The importance of simulation and digital twins in the hydrogen sector
In hydrogen applications, simulation is no longer optional—it is essential. The physical boundary conditions—high pressures, extreme temperatures, tight tolerances, and strict safety requirements—cannot be economically managed through experimentation alone.
Electromagnetic simulations, for example using Ansys Maxwell, allow precise prediction of magnetic force, field distribution, and armature movement within a digital model. Flow simulations analyze hydrogen behavior within the valve, while thermal simulations assess coil heating.

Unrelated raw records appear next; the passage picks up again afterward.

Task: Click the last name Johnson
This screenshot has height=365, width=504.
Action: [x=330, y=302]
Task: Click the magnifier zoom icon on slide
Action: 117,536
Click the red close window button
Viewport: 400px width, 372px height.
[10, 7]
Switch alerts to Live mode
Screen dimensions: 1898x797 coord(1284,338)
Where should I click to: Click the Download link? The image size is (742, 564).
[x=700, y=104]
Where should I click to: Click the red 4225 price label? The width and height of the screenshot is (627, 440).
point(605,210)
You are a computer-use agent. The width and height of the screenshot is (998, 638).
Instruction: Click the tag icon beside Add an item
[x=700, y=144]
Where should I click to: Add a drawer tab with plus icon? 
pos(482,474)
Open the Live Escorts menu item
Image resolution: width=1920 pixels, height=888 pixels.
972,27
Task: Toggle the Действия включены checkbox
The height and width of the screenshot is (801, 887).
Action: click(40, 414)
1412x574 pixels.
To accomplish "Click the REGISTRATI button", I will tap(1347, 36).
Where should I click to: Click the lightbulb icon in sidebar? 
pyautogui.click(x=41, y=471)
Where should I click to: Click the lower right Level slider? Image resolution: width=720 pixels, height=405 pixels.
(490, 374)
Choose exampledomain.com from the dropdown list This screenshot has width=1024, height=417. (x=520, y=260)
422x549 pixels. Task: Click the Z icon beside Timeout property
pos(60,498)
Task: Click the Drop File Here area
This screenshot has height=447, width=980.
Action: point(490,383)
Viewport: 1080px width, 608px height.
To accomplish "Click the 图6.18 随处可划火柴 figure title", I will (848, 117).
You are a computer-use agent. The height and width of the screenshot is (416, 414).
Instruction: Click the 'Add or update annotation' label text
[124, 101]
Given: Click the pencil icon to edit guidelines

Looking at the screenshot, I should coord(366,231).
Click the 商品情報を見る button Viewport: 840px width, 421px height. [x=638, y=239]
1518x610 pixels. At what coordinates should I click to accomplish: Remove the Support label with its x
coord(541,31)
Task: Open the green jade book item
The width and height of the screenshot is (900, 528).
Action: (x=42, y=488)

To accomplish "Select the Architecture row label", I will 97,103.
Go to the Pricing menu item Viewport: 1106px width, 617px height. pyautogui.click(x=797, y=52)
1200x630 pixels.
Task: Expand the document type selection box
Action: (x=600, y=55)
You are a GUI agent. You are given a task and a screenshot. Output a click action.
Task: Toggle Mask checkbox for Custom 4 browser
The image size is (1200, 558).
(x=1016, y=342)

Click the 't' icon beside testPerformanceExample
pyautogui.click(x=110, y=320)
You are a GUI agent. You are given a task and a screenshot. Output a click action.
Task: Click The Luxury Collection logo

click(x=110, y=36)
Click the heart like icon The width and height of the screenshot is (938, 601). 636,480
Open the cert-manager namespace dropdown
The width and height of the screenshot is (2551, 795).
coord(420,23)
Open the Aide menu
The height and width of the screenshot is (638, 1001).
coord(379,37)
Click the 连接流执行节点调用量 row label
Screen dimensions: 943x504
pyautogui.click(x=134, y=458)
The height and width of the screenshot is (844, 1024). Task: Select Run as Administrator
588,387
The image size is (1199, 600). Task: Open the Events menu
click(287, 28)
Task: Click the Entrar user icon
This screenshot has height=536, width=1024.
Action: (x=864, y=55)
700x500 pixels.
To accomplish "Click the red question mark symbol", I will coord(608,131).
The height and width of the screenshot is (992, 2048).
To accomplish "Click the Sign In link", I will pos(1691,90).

In practice, this results in a digital twin of the solenoid valve that replicates real operating conditions and is continuously validated using measurement data from prototypes and series products.
Outlook for the future
The hydrogen economy will not only create new applications but will fundamentally transform the development of solenoid valves. Future actuators will feature enhanced sensor integration, continuously monitoring their own condition. Parameters such as temperature, switching times, current consumption, and magnetic force can be evaluated in real time for condition monitoring and predictive maintenance.
At the same time, the integration of electronics and software will continue to increase. Proportional solenoids and injectors will no longer operate purely mechanically but will be intelligently controlled. In combination with AI-supported algorithms, optimal injection strategies can be implemented for varying load and temperature conditions.
Conclusion
Whether in fuel cell vehicles, H₂ storage systems, or hydrogen-powered combustion engines, highly precise, leak-tight, and robust solenoid valves and injector magnets are indispensable for hydrogen technology.
The unique physical properties of hydrogen demand new materials, new safety concepts, advanced simulation approaches, and deep expertise in magnetic systems. Magnetbau Schramme has already established itself as a technological development partner in this field, with real series projects, strong vertical integration, and a clear focus on customer-specific high-performance actuators.
The hydrogen future will be powered electrically—but it will be controlled magnetically.